■ Material supplied

┌────────

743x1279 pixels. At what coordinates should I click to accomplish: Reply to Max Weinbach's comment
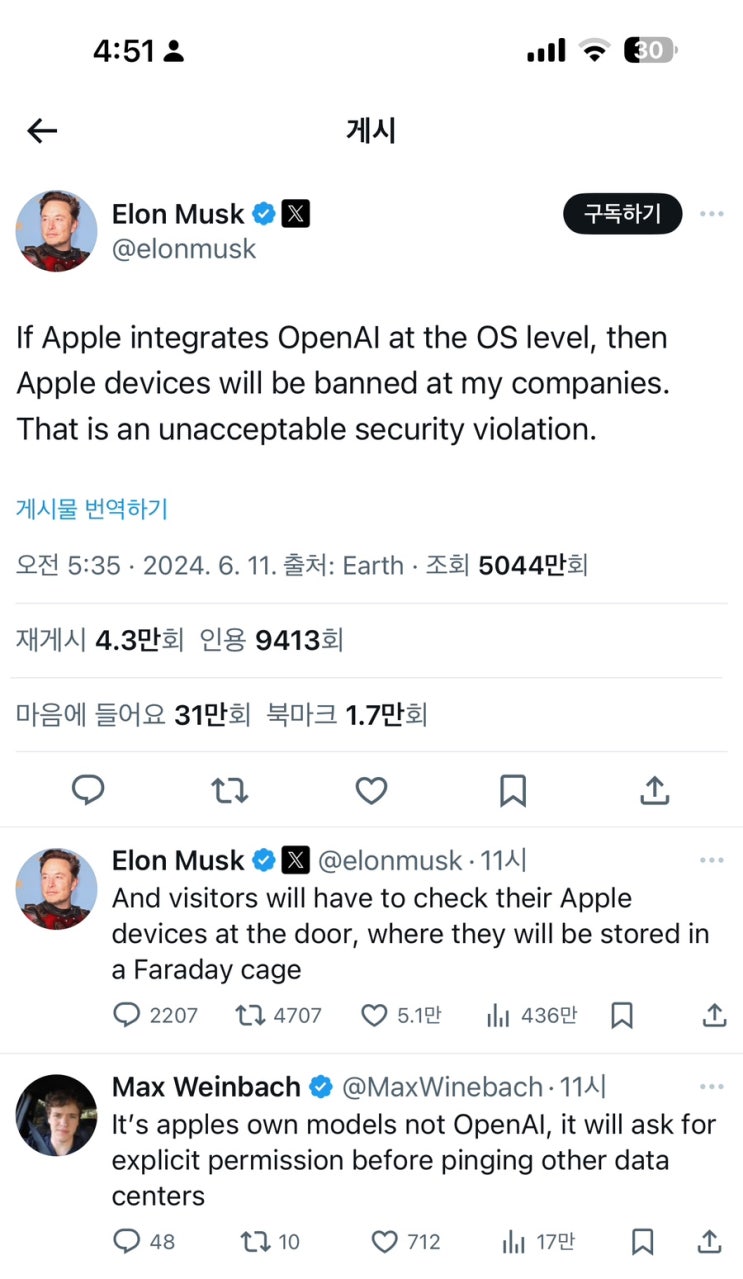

└────────
┌────────

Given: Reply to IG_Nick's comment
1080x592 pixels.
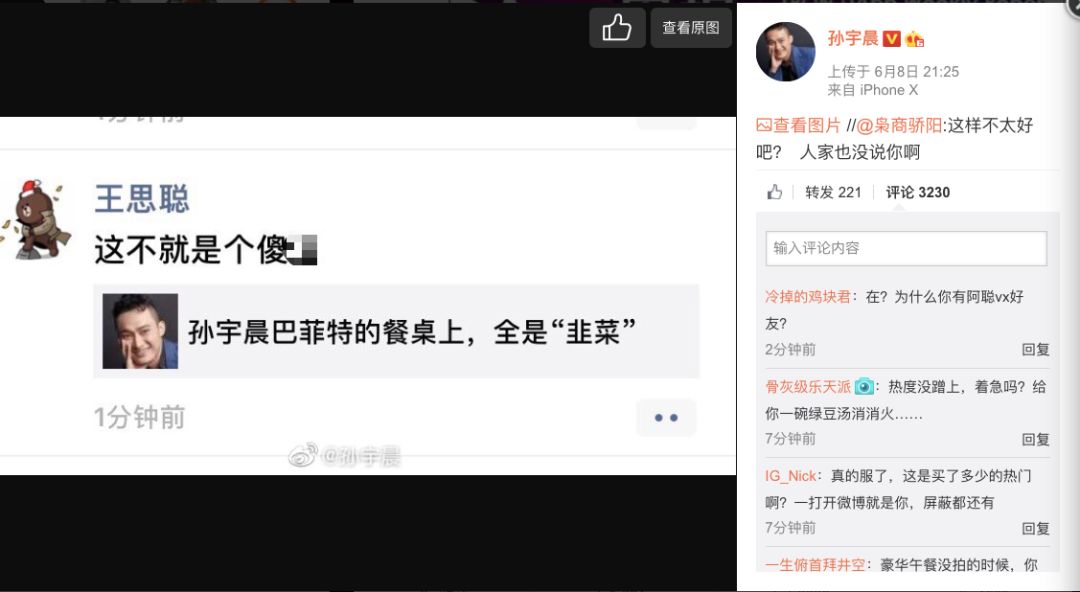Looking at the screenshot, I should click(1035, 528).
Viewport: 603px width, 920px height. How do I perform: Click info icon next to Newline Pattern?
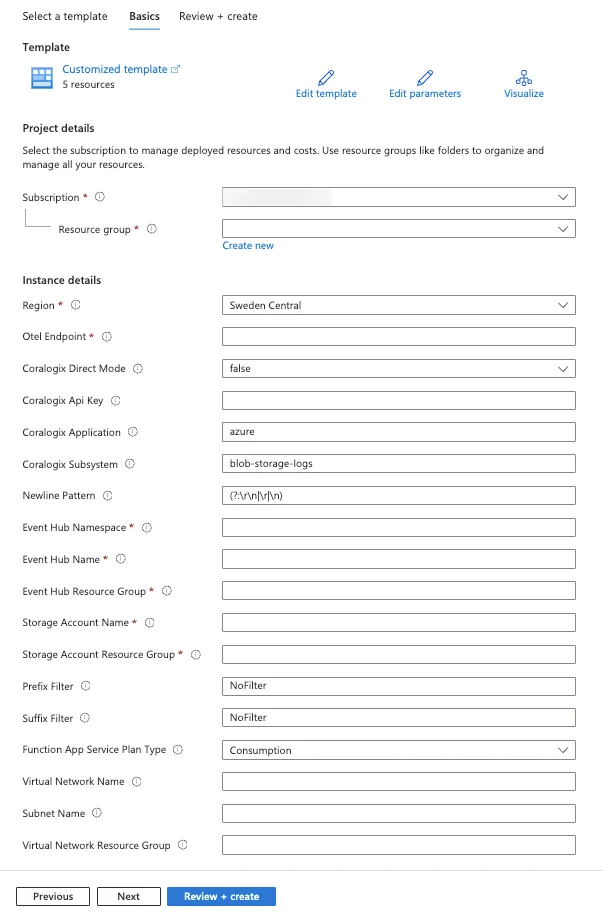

└────────

■ Problem details
Return exactly the lines above, from the one with "Given: Reply to IG_Nick's comment" up to and including the one with "Viewport: 603px width, 920px", and include no pictures.

■ Solution for this task
Given: Reply to IG_Nick's comment
1080x592 pixels.
Looking at the screenshot, I should click(1035, 528).
Viewport: 603px width, 920px height. How do I perform: Click info icon next to Newline Pattern?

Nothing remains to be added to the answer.